Steven Keen and the Roving Cavaliers of Credit
Posted by The Interest on February 8, 2009
Over at the naked capitalism, Yves cross posted with permission from Steve Keen’s Debtwatch blog a post titled Steve Keen’s DebtWatch No 31 February 2009: “The Roving Cavaliers of Credit” (Now that we’ve got all of this crisscross out of the way…)
Keen’s point in all of this is that credit money is created first before fiat money. Put simply, the bank extends credit, but the fiat end where this money then gets deposited in another bank where credit can again be created doesn’t really work out that way.
What he is getting at is that money is almost always debt. A bank doesn’t wait for its deposits to increase for it to participate in fractional-reserve banking. Rather, it just creates the money, immediately, out of thin-air. Thus, our money supply is really a credit supply with the money part taking place later on in the exchange of goods.
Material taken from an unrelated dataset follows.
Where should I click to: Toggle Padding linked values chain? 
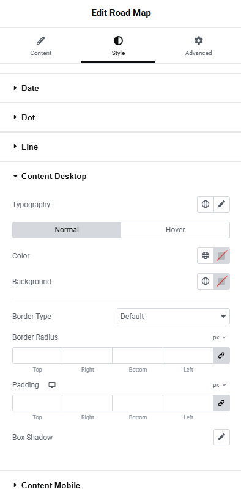(221, 403)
His argument than is that there will in fact be credit crunches where banks no longer lend, but the idea that helicopter Ben can just add to the reserves of the banks doesn’t mean that this money will end up in the pockets of the people who then will spend it.
As we’ve started to learn hear at “Where’s the Interest?”, the velocity of money has a role in the nominal money supply where $1 can be used in many transactions thus increase the apparent money in the system. What Keen is saying though is that velocity and nominal money supply is a follow-on phenomenon of credit creation and without more credit creation, velocity will surely slow.
Thus, getting back to “Where’s the Interest?”, is there less nominal money available in the system to even produce the interest need to pay on debts? More research is needed.